======== EXTRACTED TEXT ========

- Born: 20 December 1957 Chelsea, London
- Died: 18 August 2007 (aged 49) London
- Occupations: Organ builder, author
- Partner: Jon Vanner
- Parents: Nigel Bicknell (father); Sally Miall (mother);
- Relatives: Julian Bicknell (brother)

= Stephen Bicknell =

British organ builder (1957–2007)

Stephen Bicknell (20 December 1957 – 18 August 2007) was a leading British organ builder and writer about the organ.

==Early and family life==
Bicknell was born in Chelsea. His maternal grandfather was an architect and amateur violinist, and his mother, Sally, was an amateur pianist. She married historian and former BBC executive Leonard Miall in 1975. His father was Nigel Bicknell DSO, from whom he inherited his eye for design. He was educated at Westminster School, Winchester College, and read Arts General at St. Chad's College, Durham University.

==Career==
Bicknell's career in pipe organ building started with N.P. Mander Ltd. in east London in 1979. He worked with the company's founder, Noel Mander, and his son, John Mander. One of his projects was the rebuilding of the organ in the chapel at Mill Hill School.

======== ENTRIES PROVIDED ========

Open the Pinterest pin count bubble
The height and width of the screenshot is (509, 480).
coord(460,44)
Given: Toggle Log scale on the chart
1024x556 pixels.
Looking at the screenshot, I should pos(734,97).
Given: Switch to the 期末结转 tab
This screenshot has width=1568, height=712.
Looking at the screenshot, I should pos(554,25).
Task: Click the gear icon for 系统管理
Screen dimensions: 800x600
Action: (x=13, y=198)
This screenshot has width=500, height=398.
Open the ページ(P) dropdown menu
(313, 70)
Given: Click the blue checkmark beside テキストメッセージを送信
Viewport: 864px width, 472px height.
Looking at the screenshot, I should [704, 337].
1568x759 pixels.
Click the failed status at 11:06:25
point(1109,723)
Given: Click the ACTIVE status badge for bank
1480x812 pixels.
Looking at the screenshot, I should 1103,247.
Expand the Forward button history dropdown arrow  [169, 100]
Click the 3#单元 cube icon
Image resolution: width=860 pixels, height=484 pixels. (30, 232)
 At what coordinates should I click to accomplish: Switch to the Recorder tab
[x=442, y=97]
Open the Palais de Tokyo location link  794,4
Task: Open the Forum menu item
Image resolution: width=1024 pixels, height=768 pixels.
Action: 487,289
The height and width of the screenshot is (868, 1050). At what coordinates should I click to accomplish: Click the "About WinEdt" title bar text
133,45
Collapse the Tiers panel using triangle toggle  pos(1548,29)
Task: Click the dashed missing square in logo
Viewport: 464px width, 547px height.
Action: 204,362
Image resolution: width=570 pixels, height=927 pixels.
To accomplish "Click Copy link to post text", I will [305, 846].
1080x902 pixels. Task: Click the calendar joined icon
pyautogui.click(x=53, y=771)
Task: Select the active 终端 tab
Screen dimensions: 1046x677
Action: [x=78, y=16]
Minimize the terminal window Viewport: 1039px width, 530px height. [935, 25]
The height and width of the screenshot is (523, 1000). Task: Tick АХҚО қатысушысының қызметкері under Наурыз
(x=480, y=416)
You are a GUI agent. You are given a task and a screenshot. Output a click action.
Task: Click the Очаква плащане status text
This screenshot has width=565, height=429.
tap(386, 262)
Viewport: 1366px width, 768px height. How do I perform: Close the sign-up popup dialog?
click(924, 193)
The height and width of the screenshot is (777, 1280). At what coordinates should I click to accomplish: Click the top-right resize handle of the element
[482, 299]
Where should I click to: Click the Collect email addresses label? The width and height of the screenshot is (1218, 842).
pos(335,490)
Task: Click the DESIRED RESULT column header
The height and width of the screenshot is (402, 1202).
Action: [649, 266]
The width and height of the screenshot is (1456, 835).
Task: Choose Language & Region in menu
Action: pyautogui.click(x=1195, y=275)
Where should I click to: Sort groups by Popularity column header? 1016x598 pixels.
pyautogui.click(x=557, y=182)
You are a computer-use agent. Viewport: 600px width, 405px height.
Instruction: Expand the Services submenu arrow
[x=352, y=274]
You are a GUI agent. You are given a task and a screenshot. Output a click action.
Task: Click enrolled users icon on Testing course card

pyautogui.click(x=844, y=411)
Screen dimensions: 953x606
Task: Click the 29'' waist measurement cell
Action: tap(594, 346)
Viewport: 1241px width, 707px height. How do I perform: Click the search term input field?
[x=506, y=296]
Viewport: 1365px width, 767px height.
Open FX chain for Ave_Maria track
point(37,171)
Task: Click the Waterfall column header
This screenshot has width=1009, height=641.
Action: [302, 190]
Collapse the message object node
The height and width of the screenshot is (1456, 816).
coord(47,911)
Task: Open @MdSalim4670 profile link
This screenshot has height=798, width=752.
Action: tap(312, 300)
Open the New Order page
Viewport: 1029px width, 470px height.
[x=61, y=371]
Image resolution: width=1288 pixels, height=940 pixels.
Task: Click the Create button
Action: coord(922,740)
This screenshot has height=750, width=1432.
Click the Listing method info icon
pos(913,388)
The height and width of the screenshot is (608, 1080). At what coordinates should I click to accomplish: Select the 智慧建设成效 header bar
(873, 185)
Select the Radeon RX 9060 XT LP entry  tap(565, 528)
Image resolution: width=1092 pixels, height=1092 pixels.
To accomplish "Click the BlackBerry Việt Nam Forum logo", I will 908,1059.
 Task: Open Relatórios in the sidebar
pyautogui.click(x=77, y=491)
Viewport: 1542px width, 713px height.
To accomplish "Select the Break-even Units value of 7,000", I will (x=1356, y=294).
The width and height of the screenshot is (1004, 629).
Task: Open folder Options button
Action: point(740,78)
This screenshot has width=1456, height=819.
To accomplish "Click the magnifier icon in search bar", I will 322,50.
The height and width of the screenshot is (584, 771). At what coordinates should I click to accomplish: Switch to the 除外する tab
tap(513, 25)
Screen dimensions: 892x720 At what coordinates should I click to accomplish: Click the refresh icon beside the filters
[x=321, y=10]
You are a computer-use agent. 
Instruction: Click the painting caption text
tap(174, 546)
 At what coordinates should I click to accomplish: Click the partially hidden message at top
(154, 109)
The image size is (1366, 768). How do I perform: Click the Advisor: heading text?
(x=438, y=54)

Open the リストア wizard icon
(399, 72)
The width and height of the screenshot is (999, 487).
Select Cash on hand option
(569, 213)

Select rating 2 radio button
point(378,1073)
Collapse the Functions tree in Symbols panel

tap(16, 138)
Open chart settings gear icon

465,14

========

▶ EXERCISE TASKS:
A) In the Stephen Bicknell biography, how would you rewrite the paragraph beginning "Bicknell was born in Chelsea." as a short bulleted list that keeps its main facts?
B) According to the Stephen Bicknell biography, with which firm did Bicknell begin his career in pipe organ building, and in what year?
C) Extend the Stephen Bicknell biography with a few sentences that carry on after its last sentence.
The listing comes from a separate source.

▶ ANSWERS BY TASK:
A)
- Born in Chelsea
- Maternal grandfather: architect and amateur violinist
- Mother: Sally, an amateur pianist, who married historian and former BBC executive Leonard Miall in 1975
- Father: Nigel Bicknell DSO, from whom he inherited his eye for design
- Schools: Westminster School and Winchester College
- University: read Arts General at St. Chad's College, Durham University

B) He began with N.P. Mander Ltd. in east London in 1979.

C)
He left Mander Ltd. in 1987 to work for J. W. Walker & Sons Ltd in Brandon in Suffolk, where he worked on projects for Oriel College, Oxford, a one-manual chamber organ for the quire at Carlisle Cathedral, and the parish church in Kesgrave, near Ipswich. He returned to N.P. Mander Ltd. as head designer in 1990, working on rebuilding the organ in the chapel at St John's College, Cambridge, on two organs for Chelmsford Cathedral, and a four-manual mechanical-action organ Church of St. Ignatius Loyola in Manhattan. He was directly involved with the design and construction of some of the most significant recent new instruments to be built in Britain. In 1993, he left full-time organ building to pursue a varied freelance career.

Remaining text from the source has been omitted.